## START DATASET ENTRIES

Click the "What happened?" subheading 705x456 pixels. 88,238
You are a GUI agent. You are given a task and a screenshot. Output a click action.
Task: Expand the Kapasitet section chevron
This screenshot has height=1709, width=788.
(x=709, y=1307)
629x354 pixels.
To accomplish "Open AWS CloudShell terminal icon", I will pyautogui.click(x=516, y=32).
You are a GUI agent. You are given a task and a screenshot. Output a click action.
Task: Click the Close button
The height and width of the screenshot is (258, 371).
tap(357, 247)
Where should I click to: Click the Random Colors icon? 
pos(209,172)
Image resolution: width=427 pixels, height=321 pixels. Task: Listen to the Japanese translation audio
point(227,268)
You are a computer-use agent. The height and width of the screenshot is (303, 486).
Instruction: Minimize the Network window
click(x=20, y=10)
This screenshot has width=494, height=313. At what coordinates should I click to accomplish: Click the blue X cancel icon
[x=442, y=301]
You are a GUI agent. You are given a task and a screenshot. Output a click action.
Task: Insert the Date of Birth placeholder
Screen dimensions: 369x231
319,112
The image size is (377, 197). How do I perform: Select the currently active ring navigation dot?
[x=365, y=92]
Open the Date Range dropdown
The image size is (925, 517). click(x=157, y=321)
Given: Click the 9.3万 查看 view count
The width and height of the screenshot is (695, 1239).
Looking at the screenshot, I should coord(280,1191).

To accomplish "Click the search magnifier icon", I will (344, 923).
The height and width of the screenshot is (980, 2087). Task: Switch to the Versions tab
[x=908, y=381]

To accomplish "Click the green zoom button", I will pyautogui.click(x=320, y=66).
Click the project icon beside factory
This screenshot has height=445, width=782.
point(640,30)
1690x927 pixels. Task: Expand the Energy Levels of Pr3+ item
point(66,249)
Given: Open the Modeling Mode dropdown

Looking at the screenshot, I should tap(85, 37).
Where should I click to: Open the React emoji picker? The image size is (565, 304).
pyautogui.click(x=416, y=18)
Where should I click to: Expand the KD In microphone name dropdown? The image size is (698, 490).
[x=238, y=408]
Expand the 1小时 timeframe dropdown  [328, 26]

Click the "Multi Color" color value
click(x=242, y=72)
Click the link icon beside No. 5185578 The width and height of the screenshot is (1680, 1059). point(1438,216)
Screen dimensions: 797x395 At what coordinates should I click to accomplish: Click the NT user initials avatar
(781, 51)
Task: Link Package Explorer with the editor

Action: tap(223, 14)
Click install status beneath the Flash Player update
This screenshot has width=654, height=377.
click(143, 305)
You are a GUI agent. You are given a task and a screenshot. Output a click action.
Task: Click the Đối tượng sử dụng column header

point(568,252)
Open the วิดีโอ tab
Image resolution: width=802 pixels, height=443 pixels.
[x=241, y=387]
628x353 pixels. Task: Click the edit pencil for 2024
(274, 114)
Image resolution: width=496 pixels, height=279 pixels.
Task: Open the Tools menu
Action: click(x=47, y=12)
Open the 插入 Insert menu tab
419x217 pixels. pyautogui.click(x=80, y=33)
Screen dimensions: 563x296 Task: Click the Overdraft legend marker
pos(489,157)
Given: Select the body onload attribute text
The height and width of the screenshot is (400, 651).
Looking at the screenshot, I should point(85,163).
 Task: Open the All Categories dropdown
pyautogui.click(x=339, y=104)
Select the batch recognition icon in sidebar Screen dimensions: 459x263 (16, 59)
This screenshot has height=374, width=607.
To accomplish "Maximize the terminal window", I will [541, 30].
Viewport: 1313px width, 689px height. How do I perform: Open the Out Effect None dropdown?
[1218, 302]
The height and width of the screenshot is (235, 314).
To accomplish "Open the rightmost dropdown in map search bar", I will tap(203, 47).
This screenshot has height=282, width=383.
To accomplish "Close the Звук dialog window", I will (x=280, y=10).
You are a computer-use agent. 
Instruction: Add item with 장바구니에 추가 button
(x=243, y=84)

## END DATASET ENTRIES

◆ TO DO ◆
Please change every "GUI agent" in the rows to "screen agent" and write the rows out again, leaving all other text the same.

◆ RESULT OF THIS TASK ◆
Click the "What happened?" subheading 705x456 pixels. 88,238
You are a screen agent. You are given a task and a screenshot. Output a click action.
Task: Expand the Kapasitet section chevron
This screenshot has height=1709, width=788.
(x=709, y=1307)
629x354 pixels.
To accomplish "Open AWS CloudShell terminal icon", I will pyautogui.click(x=516, y=32).
You are a screen agent. You are given a task and a screenshot. Output a click action.
Task: Click the Close button
The height and width of the screenshot is (258, 371).
tap(357, 247)
Where should I click to: Click the Random Colors icon? 
pos(209,172)
Image resolution: width=427 pixels, height=321 pixels. Task: Listen to the Japanese translation audio
point(227,268)
You are a computer-use agent. The height and width of the screenshot is (303, 486).
Instruction: Minimize the Network window
click(x=20, y=10)
This screenshot has width=494, height=313. At what coordinates should I click to accomplish: Click the blue X cancel icon
[x=442, y=301]
You are a screen agent. You are given a task and a screenshot. Output a click action.
Task: Insert the Date of Birth placeholder
Screen dimensions: 369x231
319,112
The image size is (377, 197). How do I perform: Select the currently active ring navigation dot?
[x=365, y=92]
Open the Date Range dropdown
The image size is (925, 517). click(x=157, y=321)
Given: Click the 9.3万 查看 view count
The width and height of the screenshot is (695, 1239).
Looking at the screenshot, I should coord(280,1191).

To accomplish "Click the search magnifier icon", I will (344, 923).
The height and width of the screenshot is (980, 2087). Task: Switch to the Versions tab
[x=908, y=381]

To accomplish "Click the green zoom button", I will pyautogui.click(x=320, y=66).
Click the project icon beside factory
This screenshot has height=445, width=782.
point(640,30)
1690x927 pixels. Task: Expand the Energy Levels of Pr3+ item
point(66,249)
Given: Open the Modeling Mode dropdown

Looking at the screenshot, I should tap(85, 37).
Where should I click to: Open the React emoji picker? The image size is (565, 304).
pyautogui.click(x=416, y=18)
Where should I click to: Expand the KD In microphone name dropdown? The image size is (698, 490).
[x=238, y=408]
Expand the 1小时 timeframe dropdown  [328, 26]

Click the "Multi Color" color value
click(x=242, y=72)
Click the link icon beside No. 5185578 The width and height of the screenshot is (1680, 1059). point(1438,216)
Screen dimensions: 797x395 At what coordinates should I click to accomplish: Click the NT user initials avatar
(781, 51)
Task: Link Package Explorer with the editor

Action: tap(223, 14)
Click install status beneath the Flash Player update
This screenshot has width=654, height=377.
click(143, 305)
You are a screen agent. You are given a task and a screenshot. Output a click action.
Task: Click the Đối tượng sử dụng column header

point(568,252)
Open the วิดีโอ tab
Image resolution: width=802 pixels, height=443 pixels.
[x=241, y=387]
628x353 pixels. Task: Click the edit pencil for 2024
(274, 114)
Image resolution: width=496 pixels, height=279 pixels.
Task: Open the Tools menu
Action: click(x=47, y=12)
Open the 插入 Insert menu tab
419x217 pixels. pyautogui.click(x=80, y=33)
Screen dimensions: 563x296 Task: Click the Overdraft legend marker
pos(489,157)
Given: Select the body onload attribute text
The height and width of the screenshot is (400, 651).
Looking at the screenshot, I should point(85,163).
 Task: Open the All Categories dropdown
pyautogui.click(x=339, y=104)
Select the batch recognition icon in sidebar Screen dimensions: 459x263 (16, 59)
This screenshot has height=374, width=607.
To accomplish "Maximize the terminal window", I will [541, 30].
Viewport: 1313px width, 689px height. How do I perform: Open the Out Effect None dropdown?
[1218, 302]
The height and width of the screenshot is (235, 314).
To accomplish "Open the rightmost dropdown in map search bar", I will tap(203, 47).
This screenshot has height=282, width=383.
To accomplish "Close the Звук dialog window", I will (x=280, y=10).
You are a computer-use agent. 
Instruction: Add item with 장바구니에 추가 button
(x=243, y=84)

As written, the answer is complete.